How Git Thinks – Snapshots, the DAG, and SHA-1 Hashes

Snapshots, Not Diffs

The most fundamental thing to understand about Git is how it stores data. Most older version control systems (CVS, SVN, Perforce) think of history as a list of file-based changes — they store the initial version of each file, then record only the lines that changed in each subsequent version.

Git is completely different. Git thinks of its data as a series of snapshots of your entire project. Every time you commit, Git takes a picture of all your tracked files at that exact moment and stores a reference to that complete snapshot. If a file has not changed since the last commit, Git does not store it again — it simply stores a reference (pointer) to the identical file it stored previously. This is both storage-efficient and conceptually simple: each commit is a complete, self-contained state of your project.

Approach	How it stores history	Examples
Delta-based (diff-based)	Initial file + list of changes per commit	SVN, CVS, Perforce
Snapshot-based	Complete state of all files at each commit	Git

This snapshot model is why Git operations like branching, merging, and switching between commits are so fast. Git never needs to "reconstruct" a file version by replaying diffs — it just retrieves the snapshot directly.

ℹ️

Unchanged files are stored once

If your project has 100 files and you change only 3 in a commit, Git stores the 3 new snapshots and points to the existing 97 unchanged file objects. There is no duplication. This is efficient because Git uses content-addressable storage — identical content is only stored once, regardless of how many commits reference it.

The Three Areas

Every file in a Git repository exists in one of three distinct areas. Moving files between these areas is what the core Git commands actually do. Getting this model clear in your head removes 80% of the confusion beginners experience with Git.

Area	Also Called	Where It Lives	What It Contains
Working Tree	Working Directory	Your project folder	The actual files you see and edit in your text editor
Staging Area	Index, Cache	`.git/index`	A list of files and their content that will go into the next commit
Repository	Git Database, .git dir	`.git/` folder	All commits, branches, tags — the complete project history

Bash

# Working Tree → Staging Area
# "git add" copies files from your working tree into the staging area
git add index.html

# Staging Area → Repository
# "git commit" takes everything in the staging area and saves a snapshot
git commit -m "Add homepage"

# Repository → Working Tree
# "git checkout" or "git restore" copies files from a commit back to your working tree
git restore index.html

The staging area is the most misunderstood area for beginners. Why does it exist? It gives you fine-grained control over what goes into each commit. If you changed 10 files but only want to commit 3 of them together (because they are logically related), you stage just those 3. The other 7 remain modified in your working tree, ready to be staged in a future commit. This produces a clean, meaningful commit history — which is one of Git's most valuable professional features.

The Commit DAG

Commits in Git do not form a simple linear list — they form a Directed Acyclic Graph (DAG). Each commit stores a reference to its parent commit (or two parent commits in the case of a merge). This chain of parent references is what makes Git's history work.

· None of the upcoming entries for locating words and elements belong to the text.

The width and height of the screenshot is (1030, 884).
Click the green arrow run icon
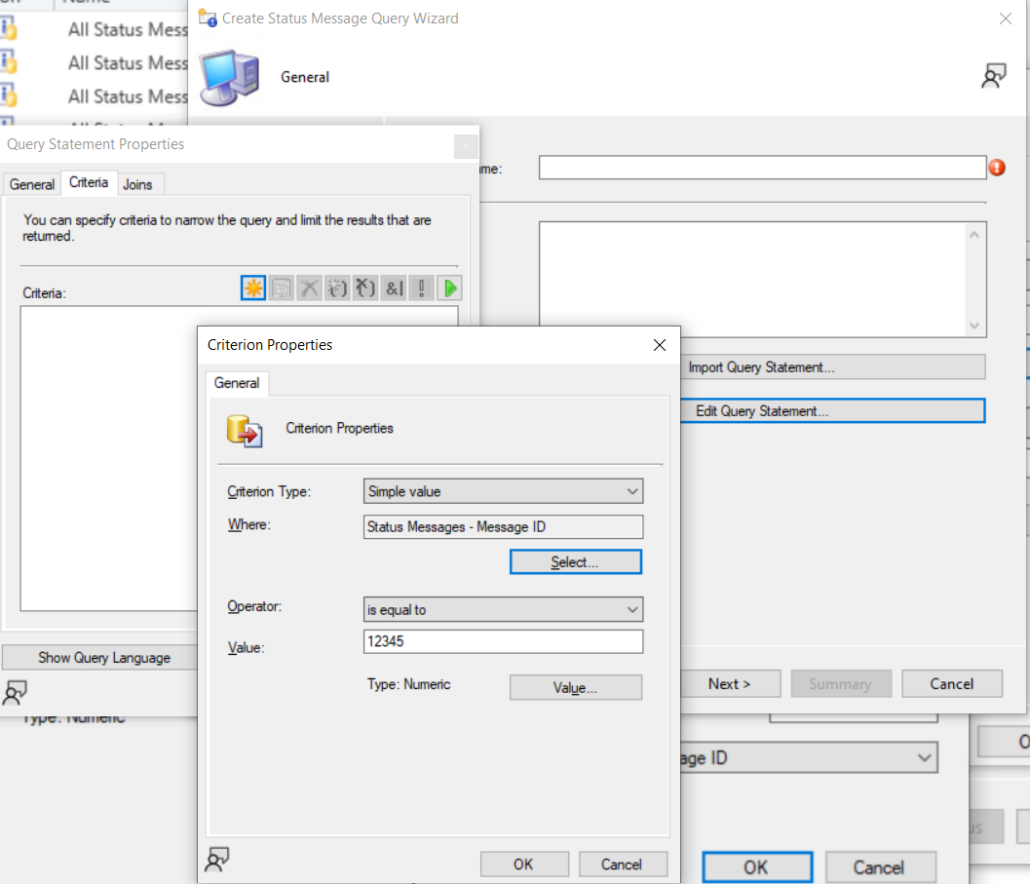pos(450,288)
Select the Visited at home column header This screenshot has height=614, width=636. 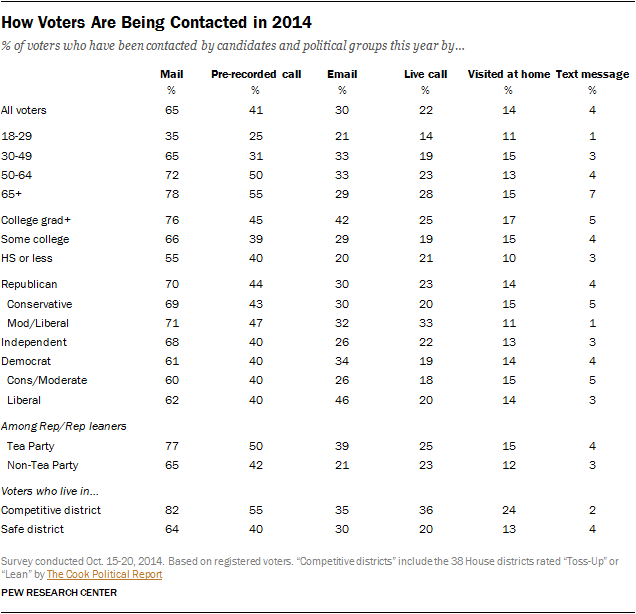(509, 74)
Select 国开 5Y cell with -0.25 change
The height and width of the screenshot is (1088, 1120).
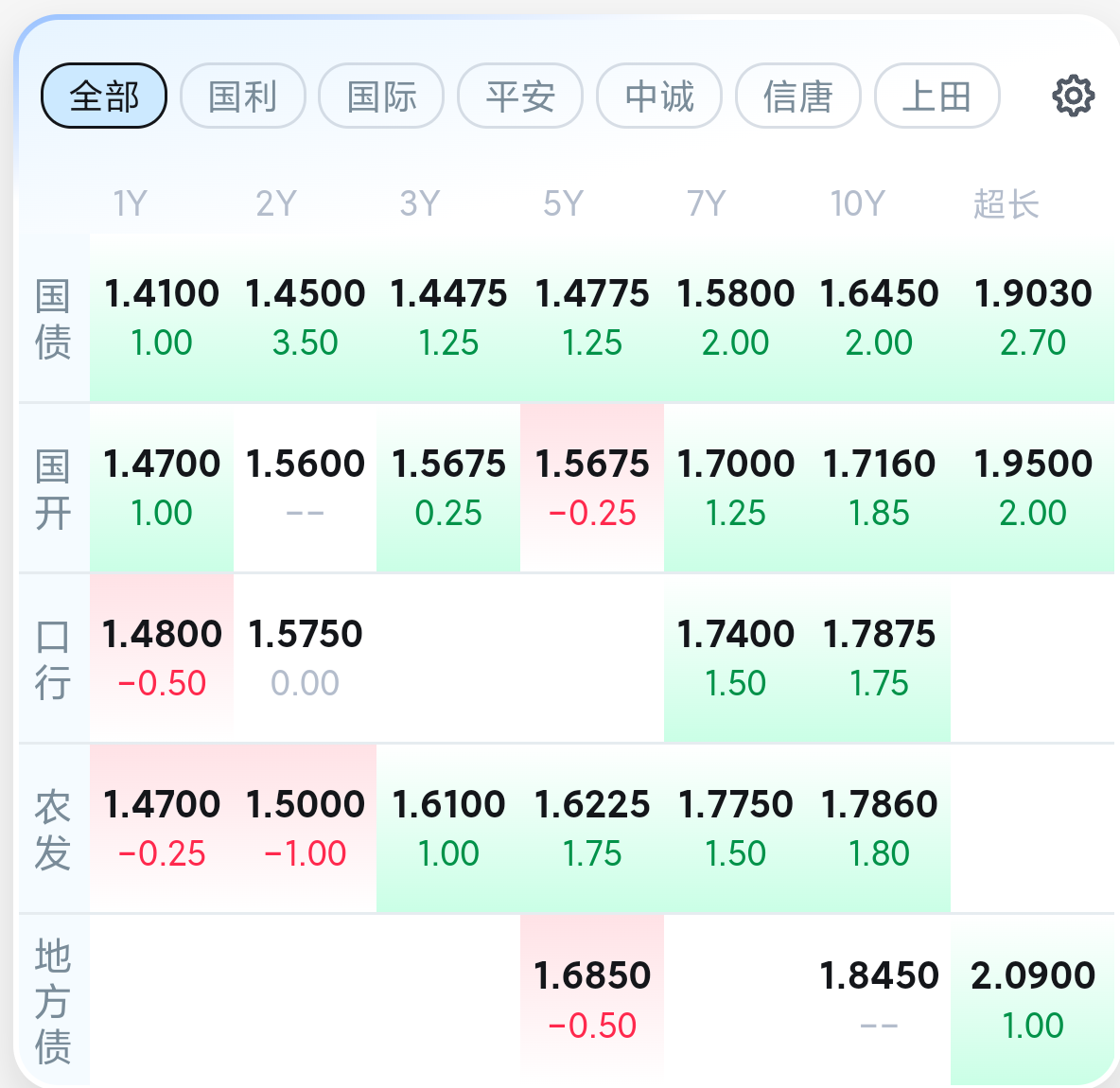[592, 488]
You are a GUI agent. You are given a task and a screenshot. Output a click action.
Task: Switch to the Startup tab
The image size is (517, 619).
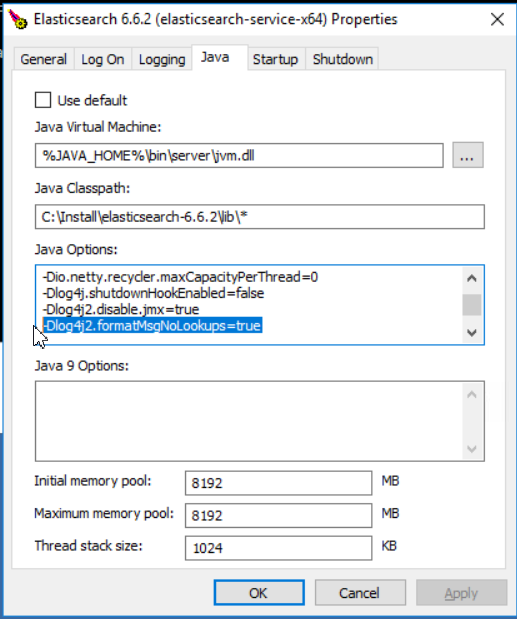pyautogui.click(x=275, y=59)
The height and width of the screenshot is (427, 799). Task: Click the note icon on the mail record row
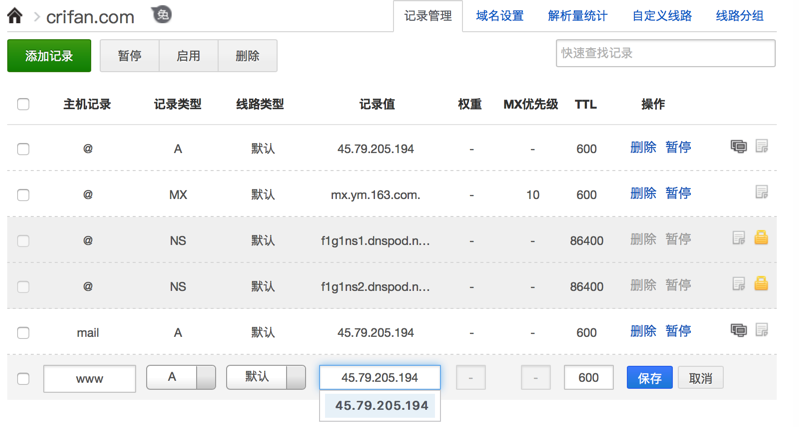762,331
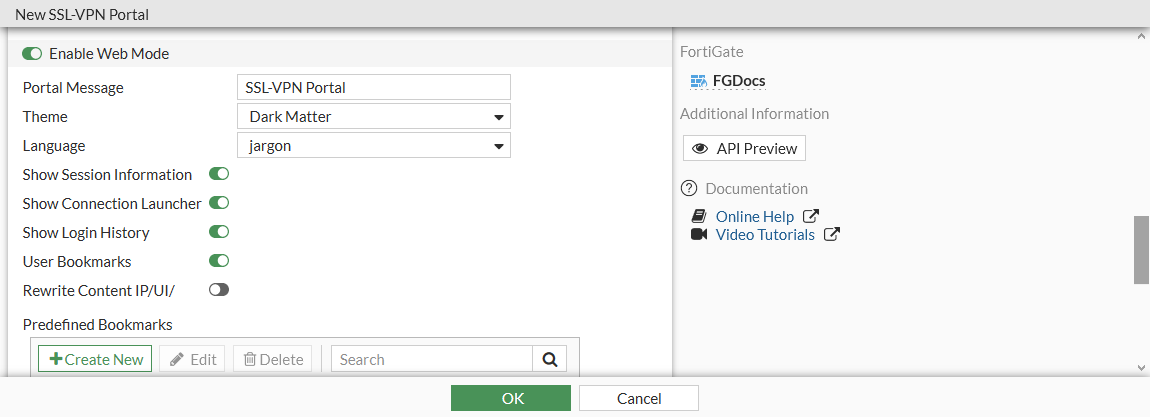The width and height of the screenshot is (1150, 417).
Task: Click the right pane vertical scrollbar thumb
Action: click(1140, 249)
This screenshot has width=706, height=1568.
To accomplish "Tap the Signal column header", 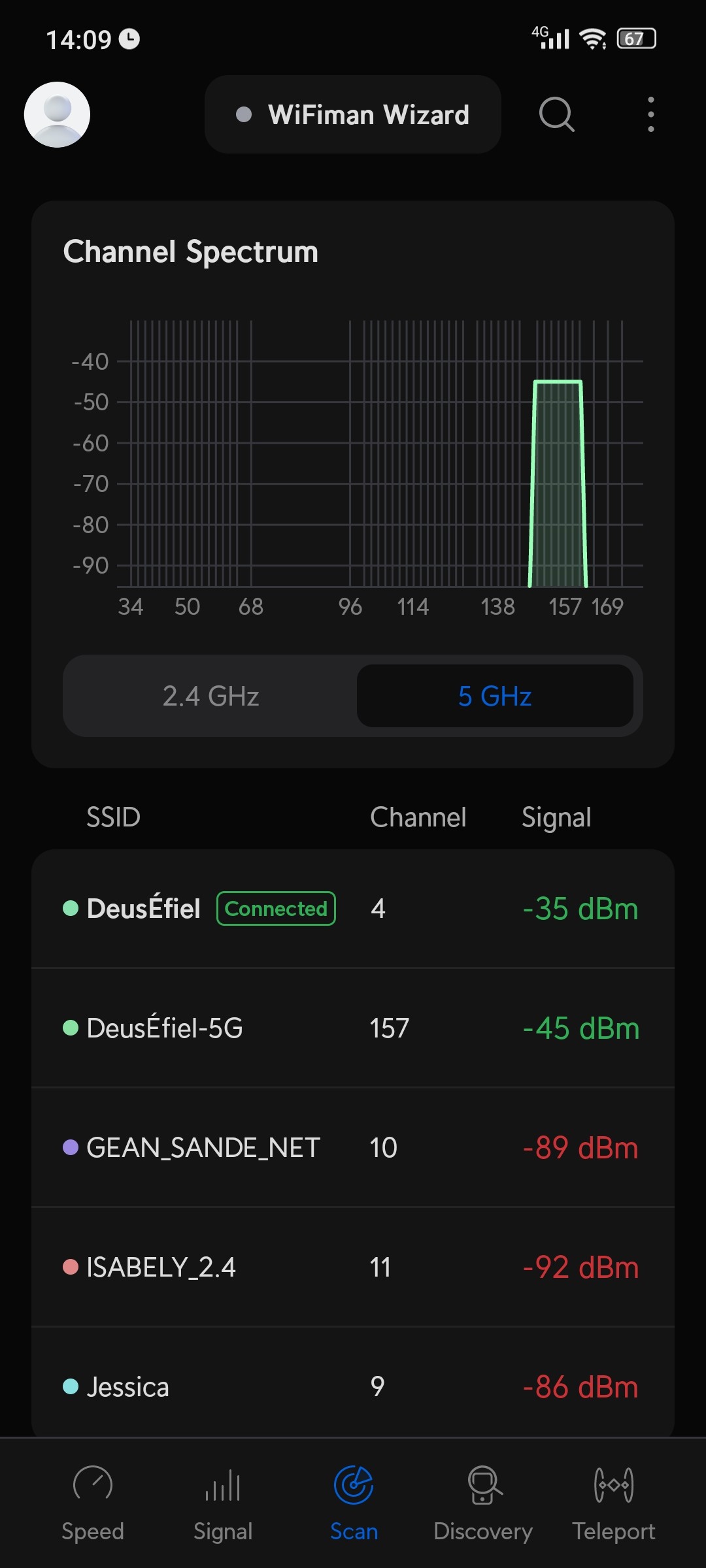I will pyautogui.click(x=556, y=817).
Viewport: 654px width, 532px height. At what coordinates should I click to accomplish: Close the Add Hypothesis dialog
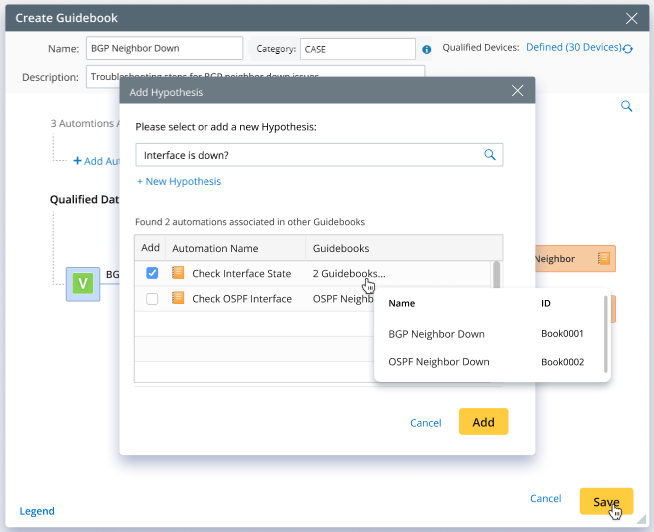point(517,91)
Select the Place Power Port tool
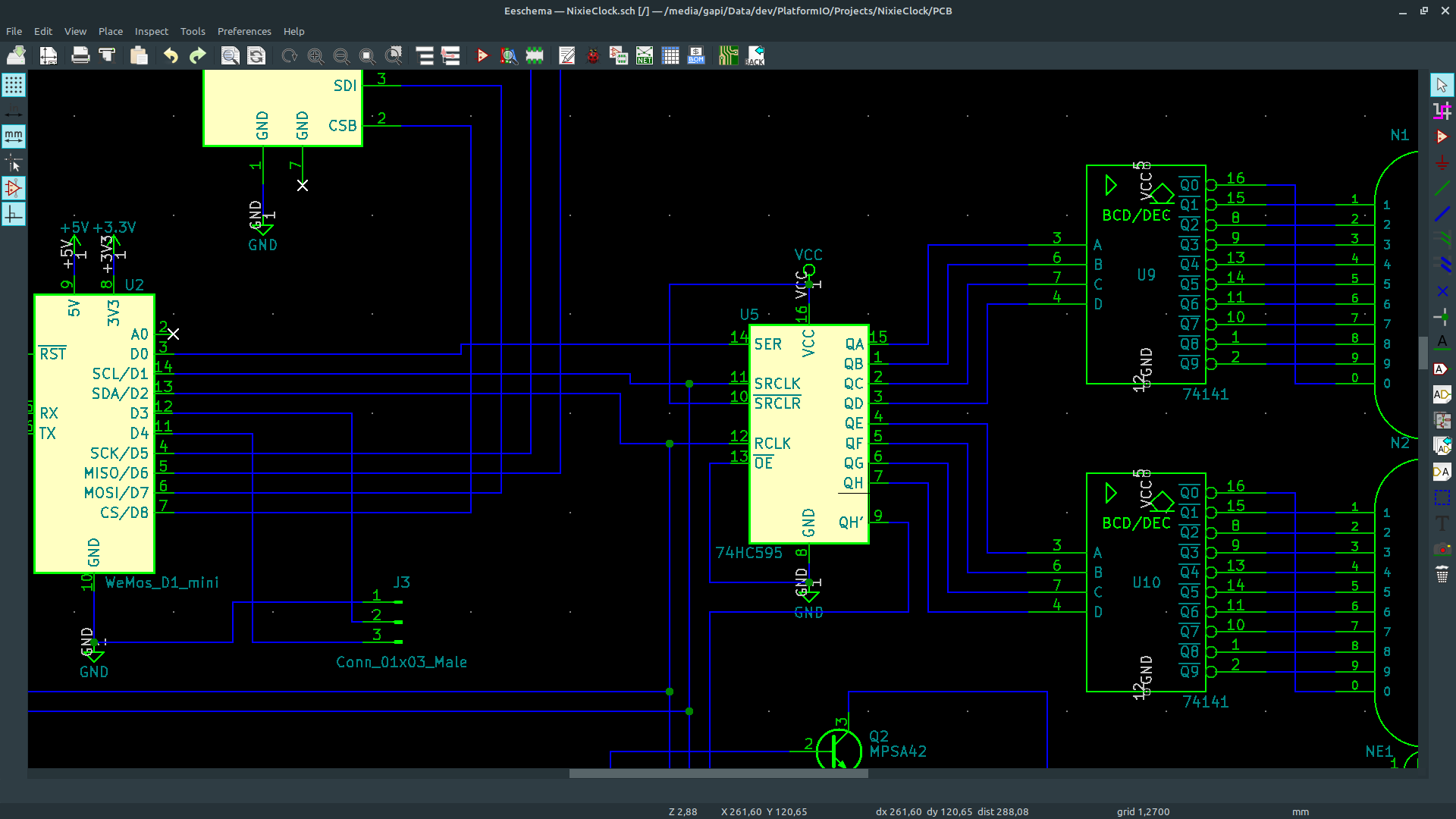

"Directed" means the arrows in the graph point in one direction (each commit points to its parent, backwards in time). "Acyclic" means the graph has no cycles — you can never follow parent references and end up back at the same commit.

Bash

# View the commit graph as a visual tree (very useful!)
git log --oneline --graph --all

▶ Example output — two branches

* a1b2c3d (HEAD -> main) Add footer
* 9f8e7d6 Merge branch 'feature/nav'
|\
| * 5c4d3e2 (feature/nav) Add navigation bar
| * 2b1a0f9 Add nav styles
|/
* 7e6d5c4 Initial commit

When you create a branch and make commits on it, and then merge it back, Git creates a merge commit that has two parents — one from each branch. This is what the |\ and |/ in the graph above represents. The DAG structure is what makes Git's powerful merge and rebase operations possible.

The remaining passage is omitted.